#### WRITTEN REQUEST 1
From the article on variable hydraulic valves, output the part that opens with the words containing "While the engineering" and closes with "gasoline engine efficiency.".

Amir Khajepour Waterloo University

Improving Car Engines with Advanced Variable Hydraulic Valves

Engineers at Waterloo University are improving on the traditional engine by introducing variable hydraulic valves in place of cam-based and camless systems.

While the engineering community continues to explore the benefits of electric and hybrid vehicles—i.e., the environmental and renewable energy factors—the automotive market is still dependent on traditional gas engines. And in an attempt to keep them competitive with electric, researchers are looking to improve gasoline engine efficiency.

After a decade of research, the engineering team at the University of Waterloo led by Amir Khajepour, a professor of mechanical and mechatronics engineering, has developed a variable valve actuation system (VVA) that looks to improve engine efficiency by 10%.

The Problems of Cam-Based and Camless Systems

Intake and exhaust valves in internal combustion engines are typically controlled by cam mechanisms—either cam-based or camless systems. The cam-based systems are driven by an engine crankshaft. Many modern-day vehicles have cam-based systems due to their high reliability, accuracy, and robustness. Cam-phasers and cam-profile switchers are two well-known technologies found in cam-based systems. These valvetrain systems have a low level of flexibility, as cam mechanisms do not allow the timing of their opening and closing to be varied.

Camless systems are completely disconnected from the engine crankshaft. They offer high levels of flexibility in valve timing and valve lift. Electro-hydraulic, electro-mechanical, electro-pneumatic, and electro-magnetic valve trains all fit in the camless category. These systems suffer from high cost, high power consumption, low robustness, and low reliability.

What is a VVA System?

Schematic of the proposed VVA. HPSV = High pressure rotary spool valve. LPSV = low pressure rotary spool valve. (Image credit: Waterloo University)

#### Pointing records for text and elements

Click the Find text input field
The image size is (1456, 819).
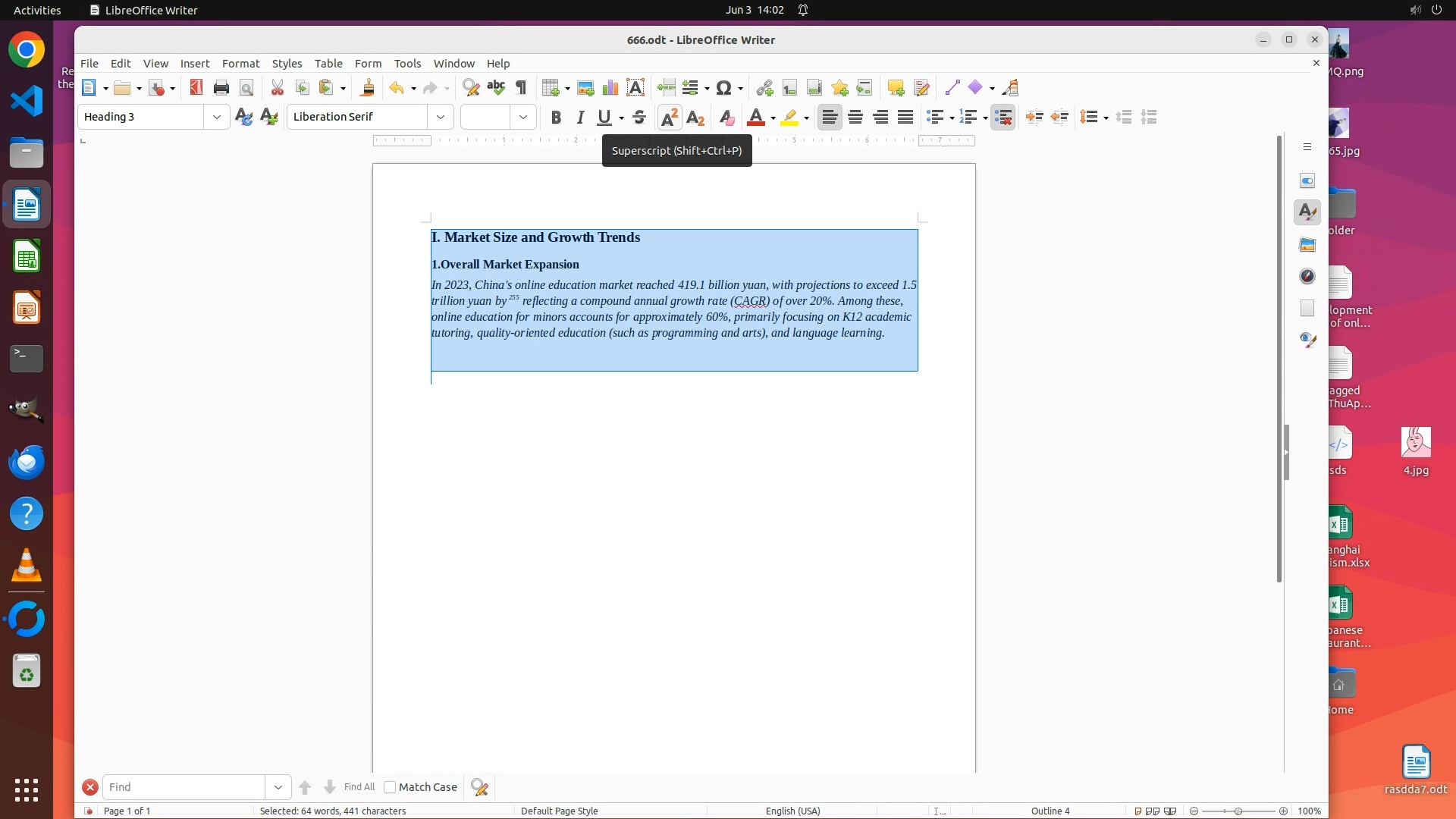[184, 787]
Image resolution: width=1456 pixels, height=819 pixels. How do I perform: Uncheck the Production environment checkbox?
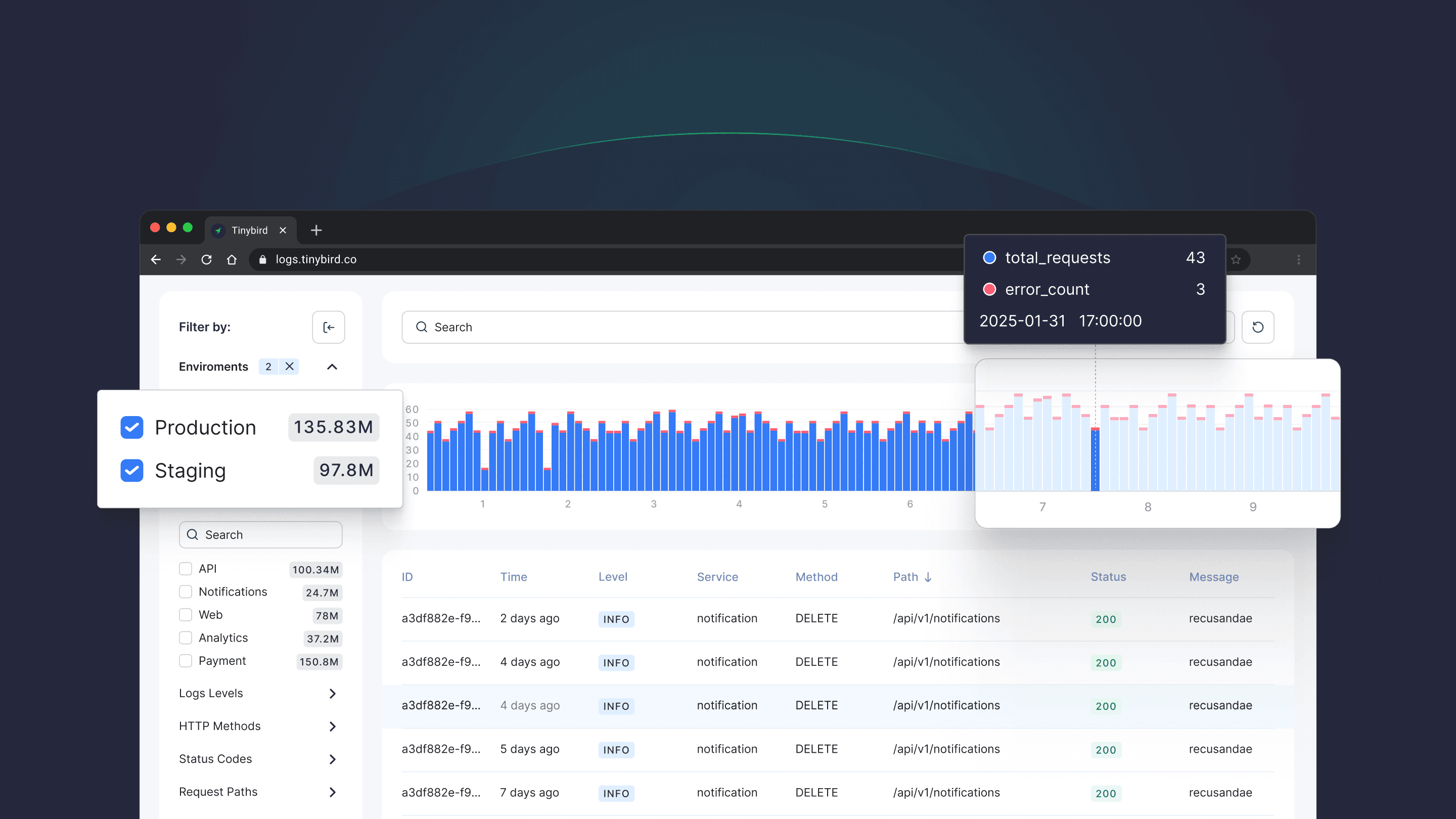click(x=131, y=427)
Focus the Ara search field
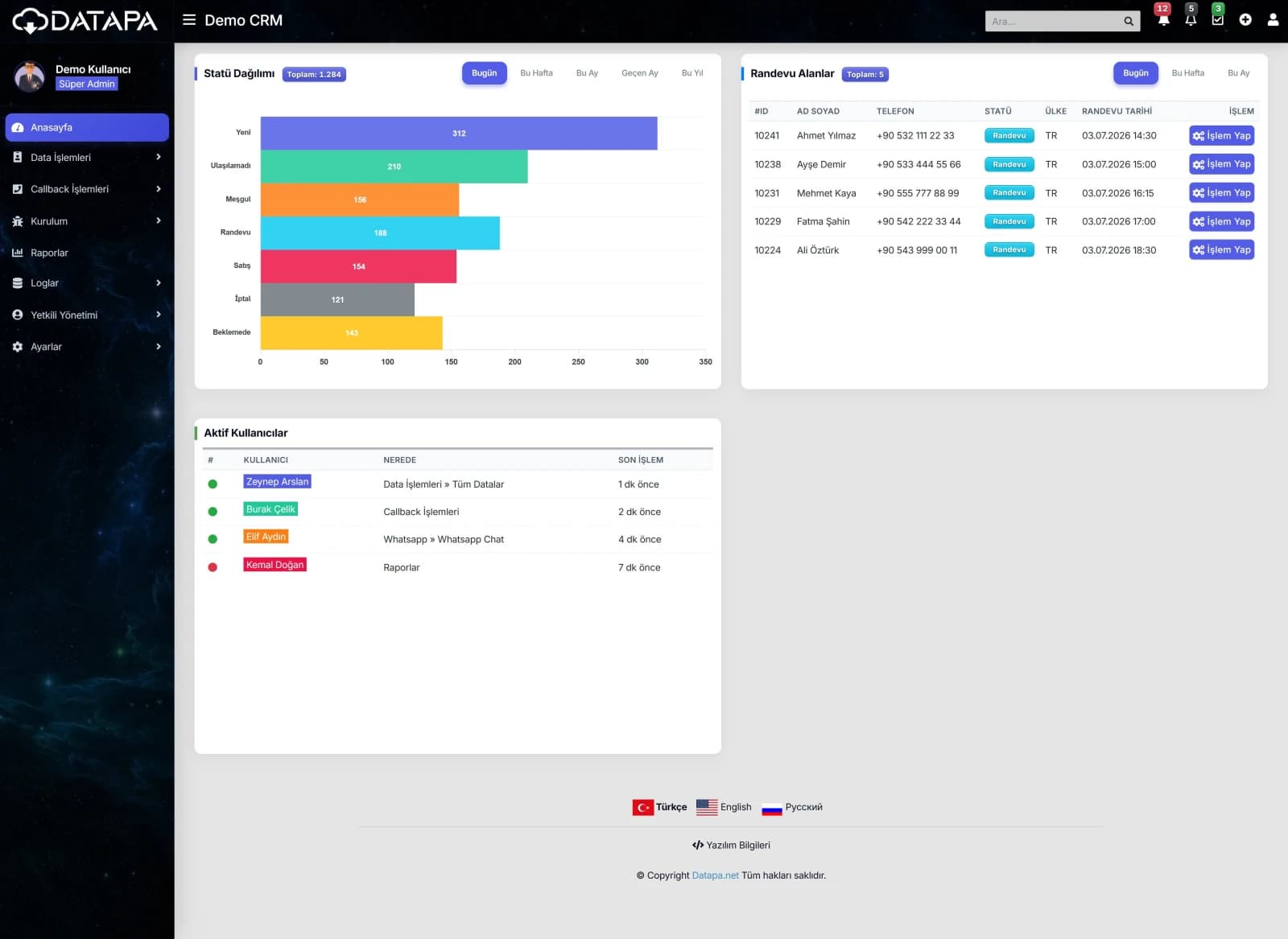This screenshot has width=1288, height=939. click(x=1053, y=22)
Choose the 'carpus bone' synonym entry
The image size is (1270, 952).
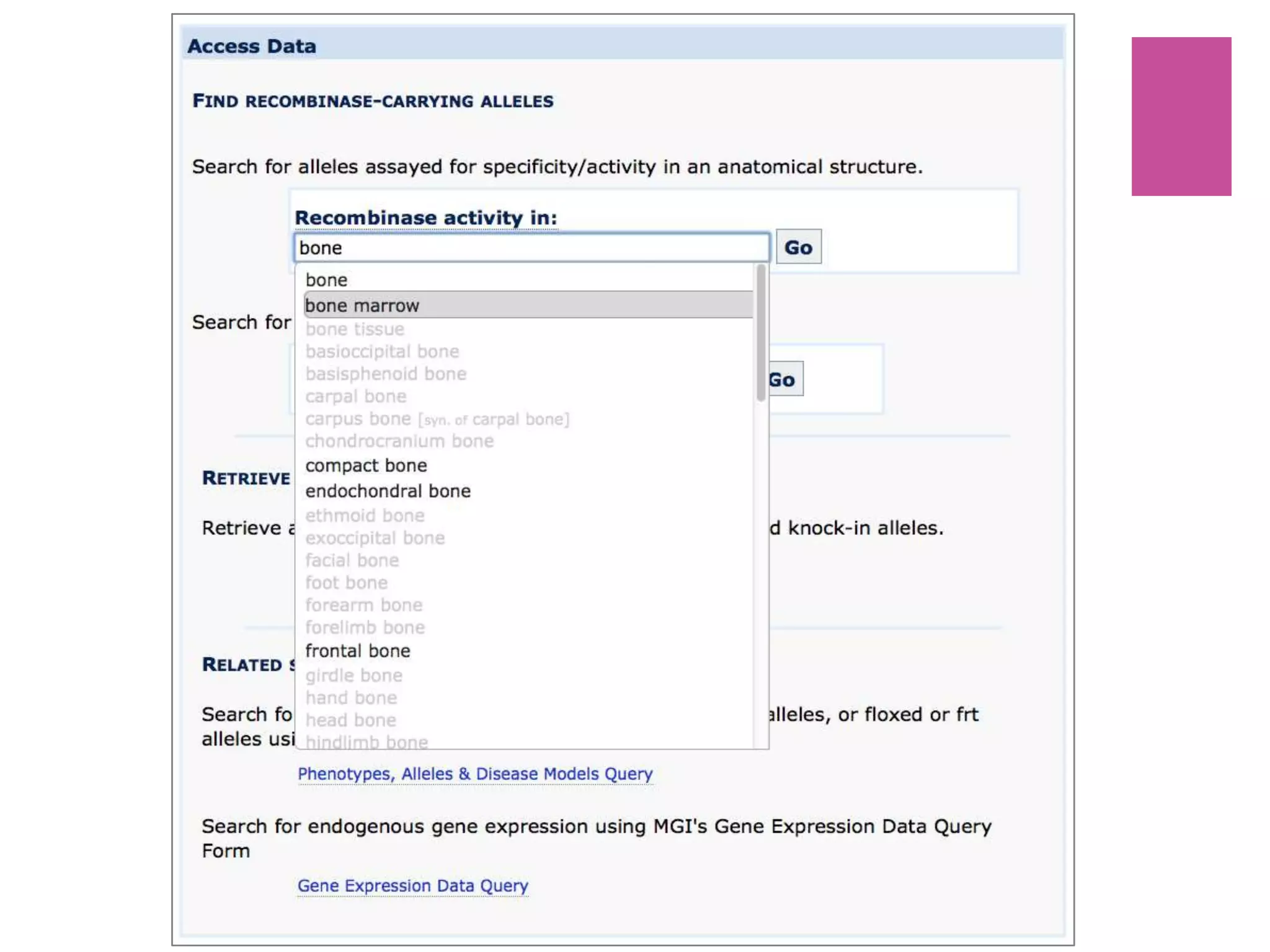point(437,419)
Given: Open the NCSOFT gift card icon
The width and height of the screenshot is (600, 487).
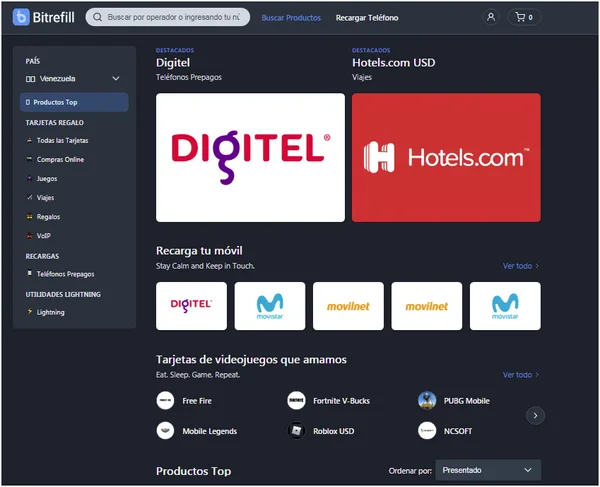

#### WRITTEN REQUEST 2
Format the part of the listing that opens with the line containing "Given: Open the NCSOFT gift card icon" and runs to the end of the listing as a Markdown table with the columns n and Line. Skip blank lines, and leave the pictures out.

#### FULL SOLUTION 1
While the engineering community continues to explore the benefits of electric and hybrid vehicles—i.e., the environmental and renewable energy factors—the automotive market is still dependent on traditional gas engines. And in an attempt to keep them competitive with electric, researchers are looking to improve gasoline engine efficiency.

#### FULL SOLUTION 2
| n | Line |
|---|---|
| 1 | Given: Open the NCSOFT gift card icon |
| 2 | The width and height of the screenshot is (600, 487). |